What Iowans are observing this spring are likely wasps and not hornets, Lewis said.
There are two species that are active in the springtime – paper wasps and yellowjacket wasps.
Paper wasps have long, slender brown bodies. “The paper wasp is familiar to people later in the season because they’re the one that makes a nest that looks like an upside-down umbrella. It’s open and it’s hanging under the eaves of a house, or sometimes it’s tucked behind the shutters,” Lewis said.
The yellowjacket wasp is bright yellow with black markings. “They are the size and shape of honeybees.

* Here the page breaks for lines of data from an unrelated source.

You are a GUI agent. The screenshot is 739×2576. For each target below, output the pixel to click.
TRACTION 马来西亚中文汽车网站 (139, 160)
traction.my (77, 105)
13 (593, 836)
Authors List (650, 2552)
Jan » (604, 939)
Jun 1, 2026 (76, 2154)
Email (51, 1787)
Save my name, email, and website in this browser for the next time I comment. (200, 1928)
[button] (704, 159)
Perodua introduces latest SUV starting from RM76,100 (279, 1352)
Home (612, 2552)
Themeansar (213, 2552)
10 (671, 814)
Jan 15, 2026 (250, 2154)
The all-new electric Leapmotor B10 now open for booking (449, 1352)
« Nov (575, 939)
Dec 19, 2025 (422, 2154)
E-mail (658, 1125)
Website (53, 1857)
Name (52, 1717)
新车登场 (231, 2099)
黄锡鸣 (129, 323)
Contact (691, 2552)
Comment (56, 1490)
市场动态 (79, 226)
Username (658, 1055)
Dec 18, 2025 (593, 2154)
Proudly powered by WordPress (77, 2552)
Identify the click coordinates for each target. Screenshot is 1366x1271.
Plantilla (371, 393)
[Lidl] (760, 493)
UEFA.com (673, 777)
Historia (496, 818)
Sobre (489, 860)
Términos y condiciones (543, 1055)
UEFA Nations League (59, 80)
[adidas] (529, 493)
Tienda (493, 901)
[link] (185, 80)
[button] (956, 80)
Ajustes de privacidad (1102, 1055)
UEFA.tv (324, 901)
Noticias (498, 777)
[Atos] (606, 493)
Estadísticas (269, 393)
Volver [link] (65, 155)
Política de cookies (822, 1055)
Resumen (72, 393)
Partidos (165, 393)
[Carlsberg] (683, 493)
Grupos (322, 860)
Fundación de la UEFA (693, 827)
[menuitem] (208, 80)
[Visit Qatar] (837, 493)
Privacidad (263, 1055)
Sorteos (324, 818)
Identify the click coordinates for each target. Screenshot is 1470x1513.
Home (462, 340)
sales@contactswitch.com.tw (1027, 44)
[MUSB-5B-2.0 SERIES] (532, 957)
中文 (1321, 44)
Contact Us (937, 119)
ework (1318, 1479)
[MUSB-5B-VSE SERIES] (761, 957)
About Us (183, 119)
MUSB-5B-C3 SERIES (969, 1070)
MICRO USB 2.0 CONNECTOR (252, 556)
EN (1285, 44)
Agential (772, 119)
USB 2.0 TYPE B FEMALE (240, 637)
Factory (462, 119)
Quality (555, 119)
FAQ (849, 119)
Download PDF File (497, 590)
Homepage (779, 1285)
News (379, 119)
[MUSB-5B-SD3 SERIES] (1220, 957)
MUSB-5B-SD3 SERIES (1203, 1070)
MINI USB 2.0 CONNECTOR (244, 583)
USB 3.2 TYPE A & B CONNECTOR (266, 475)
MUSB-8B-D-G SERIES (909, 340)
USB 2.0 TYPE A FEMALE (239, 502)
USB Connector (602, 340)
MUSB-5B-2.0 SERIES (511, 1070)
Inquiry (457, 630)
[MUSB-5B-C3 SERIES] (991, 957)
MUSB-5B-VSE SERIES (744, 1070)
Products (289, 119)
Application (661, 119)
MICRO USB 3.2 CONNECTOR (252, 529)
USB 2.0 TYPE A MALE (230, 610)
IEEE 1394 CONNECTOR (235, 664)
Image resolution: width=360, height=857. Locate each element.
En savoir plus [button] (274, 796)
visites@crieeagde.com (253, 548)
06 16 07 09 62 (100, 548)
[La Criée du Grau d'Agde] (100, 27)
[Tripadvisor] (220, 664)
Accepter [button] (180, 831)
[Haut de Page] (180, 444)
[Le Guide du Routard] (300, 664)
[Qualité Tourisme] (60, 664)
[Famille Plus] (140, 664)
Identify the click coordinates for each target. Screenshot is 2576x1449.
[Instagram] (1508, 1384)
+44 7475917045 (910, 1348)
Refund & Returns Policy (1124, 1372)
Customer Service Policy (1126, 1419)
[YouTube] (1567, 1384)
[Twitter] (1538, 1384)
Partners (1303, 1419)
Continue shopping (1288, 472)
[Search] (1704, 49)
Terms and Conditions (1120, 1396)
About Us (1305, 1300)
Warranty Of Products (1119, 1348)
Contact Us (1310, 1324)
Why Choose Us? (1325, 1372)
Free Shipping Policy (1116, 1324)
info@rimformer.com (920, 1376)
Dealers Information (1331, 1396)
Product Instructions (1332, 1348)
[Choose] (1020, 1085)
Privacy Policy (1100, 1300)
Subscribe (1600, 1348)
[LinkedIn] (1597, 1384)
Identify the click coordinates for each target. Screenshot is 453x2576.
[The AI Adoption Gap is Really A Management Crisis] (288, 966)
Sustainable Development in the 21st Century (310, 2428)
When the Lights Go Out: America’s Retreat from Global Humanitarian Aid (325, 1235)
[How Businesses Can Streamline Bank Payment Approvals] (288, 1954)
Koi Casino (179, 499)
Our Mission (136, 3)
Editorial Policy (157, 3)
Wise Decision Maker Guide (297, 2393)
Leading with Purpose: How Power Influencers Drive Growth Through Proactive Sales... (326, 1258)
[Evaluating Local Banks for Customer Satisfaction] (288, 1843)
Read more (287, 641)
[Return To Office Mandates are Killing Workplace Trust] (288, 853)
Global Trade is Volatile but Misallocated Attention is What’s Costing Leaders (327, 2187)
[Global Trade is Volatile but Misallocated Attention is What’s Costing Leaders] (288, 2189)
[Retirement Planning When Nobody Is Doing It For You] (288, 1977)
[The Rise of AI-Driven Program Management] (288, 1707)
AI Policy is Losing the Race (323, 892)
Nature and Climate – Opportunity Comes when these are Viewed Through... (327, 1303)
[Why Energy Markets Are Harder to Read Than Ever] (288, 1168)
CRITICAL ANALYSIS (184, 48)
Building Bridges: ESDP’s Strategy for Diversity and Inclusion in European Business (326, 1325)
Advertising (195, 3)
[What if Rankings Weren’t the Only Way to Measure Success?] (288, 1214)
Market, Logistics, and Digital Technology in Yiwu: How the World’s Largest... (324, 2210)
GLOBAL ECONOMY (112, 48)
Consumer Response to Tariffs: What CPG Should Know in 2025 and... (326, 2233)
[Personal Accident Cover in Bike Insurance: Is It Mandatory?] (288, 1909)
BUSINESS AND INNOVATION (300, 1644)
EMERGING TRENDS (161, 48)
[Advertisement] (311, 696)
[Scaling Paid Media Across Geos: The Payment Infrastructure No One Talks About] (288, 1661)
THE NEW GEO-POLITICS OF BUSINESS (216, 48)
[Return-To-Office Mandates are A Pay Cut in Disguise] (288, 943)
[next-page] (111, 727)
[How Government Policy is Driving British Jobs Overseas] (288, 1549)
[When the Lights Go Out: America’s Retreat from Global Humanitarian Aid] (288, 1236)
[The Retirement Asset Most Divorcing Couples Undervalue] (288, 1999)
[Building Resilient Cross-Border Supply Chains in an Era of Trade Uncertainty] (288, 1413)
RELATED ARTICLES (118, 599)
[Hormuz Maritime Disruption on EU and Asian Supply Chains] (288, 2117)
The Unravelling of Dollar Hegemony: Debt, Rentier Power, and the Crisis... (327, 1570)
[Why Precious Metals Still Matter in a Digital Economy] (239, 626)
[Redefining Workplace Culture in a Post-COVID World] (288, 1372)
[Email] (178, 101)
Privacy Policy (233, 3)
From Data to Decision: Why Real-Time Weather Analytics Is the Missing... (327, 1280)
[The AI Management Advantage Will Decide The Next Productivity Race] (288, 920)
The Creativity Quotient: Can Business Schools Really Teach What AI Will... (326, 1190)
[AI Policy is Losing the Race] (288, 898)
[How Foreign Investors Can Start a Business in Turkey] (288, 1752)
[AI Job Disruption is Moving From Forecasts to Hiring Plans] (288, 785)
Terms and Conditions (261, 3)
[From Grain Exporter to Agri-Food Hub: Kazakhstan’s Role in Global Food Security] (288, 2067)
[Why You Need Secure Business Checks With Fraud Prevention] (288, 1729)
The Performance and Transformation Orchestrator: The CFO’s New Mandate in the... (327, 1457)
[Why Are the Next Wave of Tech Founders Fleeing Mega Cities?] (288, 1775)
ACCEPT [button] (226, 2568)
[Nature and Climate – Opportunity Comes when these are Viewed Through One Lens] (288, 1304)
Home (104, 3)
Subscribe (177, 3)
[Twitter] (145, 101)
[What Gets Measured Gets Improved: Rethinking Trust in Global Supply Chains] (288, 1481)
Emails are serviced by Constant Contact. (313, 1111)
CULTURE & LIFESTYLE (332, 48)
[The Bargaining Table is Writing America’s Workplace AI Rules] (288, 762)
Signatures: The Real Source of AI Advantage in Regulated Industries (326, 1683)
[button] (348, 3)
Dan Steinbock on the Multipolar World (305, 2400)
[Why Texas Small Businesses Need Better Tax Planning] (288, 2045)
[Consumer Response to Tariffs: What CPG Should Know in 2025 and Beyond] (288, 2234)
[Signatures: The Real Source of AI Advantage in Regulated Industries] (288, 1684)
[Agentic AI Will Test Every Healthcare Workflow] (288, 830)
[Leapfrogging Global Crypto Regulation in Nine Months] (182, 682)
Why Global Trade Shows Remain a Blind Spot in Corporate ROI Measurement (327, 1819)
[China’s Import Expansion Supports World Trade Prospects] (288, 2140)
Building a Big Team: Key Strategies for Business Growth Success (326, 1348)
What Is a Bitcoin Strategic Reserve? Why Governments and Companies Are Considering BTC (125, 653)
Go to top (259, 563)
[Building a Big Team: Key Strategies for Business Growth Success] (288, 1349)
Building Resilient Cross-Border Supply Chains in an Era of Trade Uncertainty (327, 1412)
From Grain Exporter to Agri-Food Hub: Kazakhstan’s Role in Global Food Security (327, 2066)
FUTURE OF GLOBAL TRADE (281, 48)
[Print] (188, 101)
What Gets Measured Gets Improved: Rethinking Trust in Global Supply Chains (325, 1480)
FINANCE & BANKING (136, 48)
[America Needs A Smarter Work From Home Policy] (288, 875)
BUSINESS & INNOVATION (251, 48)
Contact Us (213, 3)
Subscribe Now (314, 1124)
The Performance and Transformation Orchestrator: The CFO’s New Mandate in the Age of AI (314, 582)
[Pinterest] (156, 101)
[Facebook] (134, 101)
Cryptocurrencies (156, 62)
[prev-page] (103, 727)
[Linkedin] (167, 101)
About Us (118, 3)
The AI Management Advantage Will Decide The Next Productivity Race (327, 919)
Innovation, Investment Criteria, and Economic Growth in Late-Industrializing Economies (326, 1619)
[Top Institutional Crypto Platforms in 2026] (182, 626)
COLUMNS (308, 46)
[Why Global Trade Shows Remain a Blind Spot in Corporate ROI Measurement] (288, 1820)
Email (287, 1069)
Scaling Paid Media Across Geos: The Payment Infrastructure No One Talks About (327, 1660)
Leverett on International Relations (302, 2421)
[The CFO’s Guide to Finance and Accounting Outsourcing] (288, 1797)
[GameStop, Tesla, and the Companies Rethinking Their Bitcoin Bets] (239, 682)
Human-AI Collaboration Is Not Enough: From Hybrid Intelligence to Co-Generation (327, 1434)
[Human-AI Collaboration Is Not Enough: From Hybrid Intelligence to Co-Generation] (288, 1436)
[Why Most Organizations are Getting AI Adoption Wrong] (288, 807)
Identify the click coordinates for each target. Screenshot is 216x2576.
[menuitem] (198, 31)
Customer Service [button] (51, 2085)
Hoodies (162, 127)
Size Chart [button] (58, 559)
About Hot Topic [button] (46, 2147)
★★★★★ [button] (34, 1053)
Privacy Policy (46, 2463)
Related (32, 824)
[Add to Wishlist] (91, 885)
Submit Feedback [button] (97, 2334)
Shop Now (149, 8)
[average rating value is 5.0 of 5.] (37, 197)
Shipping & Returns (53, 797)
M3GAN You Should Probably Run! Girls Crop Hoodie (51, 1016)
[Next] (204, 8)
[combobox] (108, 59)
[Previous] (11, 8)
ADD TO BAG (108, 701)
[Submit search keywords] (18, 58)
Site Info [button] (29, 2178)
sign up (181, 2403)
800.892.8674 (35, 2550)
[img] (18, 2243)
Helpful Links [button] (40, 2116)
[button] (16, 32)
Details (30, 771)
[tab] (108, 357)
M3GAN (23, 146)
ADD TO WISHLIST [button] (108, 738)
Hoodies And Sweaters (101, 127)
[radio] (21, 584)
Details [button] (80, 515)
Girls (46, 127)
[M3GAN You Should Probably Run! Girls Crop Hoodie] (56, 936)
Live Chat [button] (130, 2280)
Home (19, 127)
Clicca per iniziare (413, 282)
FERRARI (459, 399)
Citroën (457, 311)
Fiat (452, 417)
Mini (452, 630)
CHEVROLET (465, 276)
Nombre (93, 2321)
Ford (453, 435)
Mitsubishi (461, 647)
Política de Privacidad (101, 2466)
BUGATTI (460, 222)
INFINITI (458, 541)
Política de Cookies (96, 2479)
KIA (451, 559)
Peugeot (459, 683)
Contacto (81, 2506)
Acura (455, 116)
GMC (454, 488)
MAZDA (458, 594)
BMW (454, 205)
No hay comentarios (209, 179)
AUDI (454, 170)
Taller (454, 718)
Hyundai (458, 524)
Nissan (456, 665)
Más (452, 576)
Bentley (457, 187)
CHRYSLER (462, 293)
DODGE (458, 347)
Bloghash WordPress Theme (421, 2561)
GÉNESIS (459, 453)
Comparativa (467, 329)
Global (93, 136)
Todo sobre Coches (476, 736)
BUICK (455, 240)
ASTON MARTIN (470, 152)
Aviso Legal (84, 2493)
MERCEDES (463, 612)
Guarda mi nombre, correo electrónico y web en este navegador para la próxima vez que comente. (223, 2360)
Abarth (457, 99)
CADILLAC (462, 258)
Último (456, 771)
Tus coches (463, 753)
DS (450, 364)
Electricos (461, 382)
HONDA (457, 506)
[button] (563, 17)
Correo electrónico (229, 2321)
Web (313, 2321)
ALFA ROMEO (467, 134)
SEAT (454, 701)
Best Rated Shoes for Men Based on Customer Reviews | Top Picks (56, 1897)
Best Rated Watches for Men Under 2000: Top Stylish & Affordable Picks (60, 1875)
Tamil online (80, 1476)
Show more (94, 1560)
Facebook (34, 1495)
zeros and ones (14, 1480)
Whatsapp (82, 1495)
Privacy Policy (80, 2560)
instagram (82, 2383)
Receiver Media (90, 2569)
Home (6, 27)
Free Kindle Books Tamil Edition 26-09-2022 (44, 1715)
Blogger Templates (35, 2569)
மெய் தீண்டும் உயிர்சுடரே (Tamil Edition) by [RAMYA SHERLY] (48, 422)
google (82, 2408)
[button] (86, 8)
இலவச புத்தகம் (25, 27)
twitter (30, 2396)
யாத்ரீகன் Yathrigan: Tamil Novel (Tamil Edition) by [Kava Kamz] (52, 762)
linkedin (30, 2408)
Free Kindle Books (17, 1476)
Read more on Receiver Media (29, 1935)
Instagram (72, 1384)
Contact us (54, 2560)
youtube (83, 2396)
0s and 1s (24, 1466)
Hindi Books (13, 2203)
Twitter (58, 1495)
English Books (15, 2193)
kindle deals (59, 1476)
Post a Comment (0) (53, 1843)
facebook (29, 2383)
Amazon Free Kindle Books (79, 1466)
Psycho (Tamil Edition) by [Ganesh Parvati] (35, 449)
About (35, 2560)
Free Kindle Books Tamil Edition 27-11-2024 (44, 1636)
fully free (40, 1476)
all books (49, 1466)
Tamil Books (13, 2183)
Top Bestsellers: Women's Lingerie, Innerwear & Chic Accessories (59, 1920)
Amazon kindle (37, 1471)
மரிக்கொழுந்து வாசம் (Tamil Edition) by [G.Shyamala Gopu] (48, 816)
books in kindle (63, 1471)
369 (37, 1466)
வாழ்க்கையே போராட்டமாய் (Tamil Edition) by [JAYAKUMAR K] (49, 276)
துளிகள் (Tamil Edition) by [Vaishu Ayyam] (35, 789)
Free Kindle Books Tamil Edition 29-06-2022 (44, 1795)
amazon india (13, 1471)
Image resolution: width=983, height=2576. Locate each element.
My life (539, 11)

Now we don’t see a lot of those in the springtime because they’re pretty busy starting their nests, and their nests are not on structures,” Lewis said.
Yellowjacket wasps nest primarily in holes in the ground, and occasionally in wall voids, he said.
A colony is started in the springtime, it grows through the summer, and in the fall of the year, new queens are produced. Those new queens are mated and then hibernate through the year. All the other members of the colony die with the freezing weather. The queen never returns to an old nest, he said.
“What we’re seeing in April and May are those queens from last fall looking to start a new nest this spring,” Lewis said.
More queens in the spring doesn’t necessarily mean more wasps later this summer and into fall.
“In order for us to have wasps this fall, these foundress queens have to have good weather for getting a nest started, they have to find enough food to feed their offspring, the weather and the ecosystem has to cooperate for the wasp nest to grow and for there to be food for the expanding population, and we really can’t predict how that is going to go. There could be more wasps this fall, or not. We’ll have to just wait and see,” Lewis said.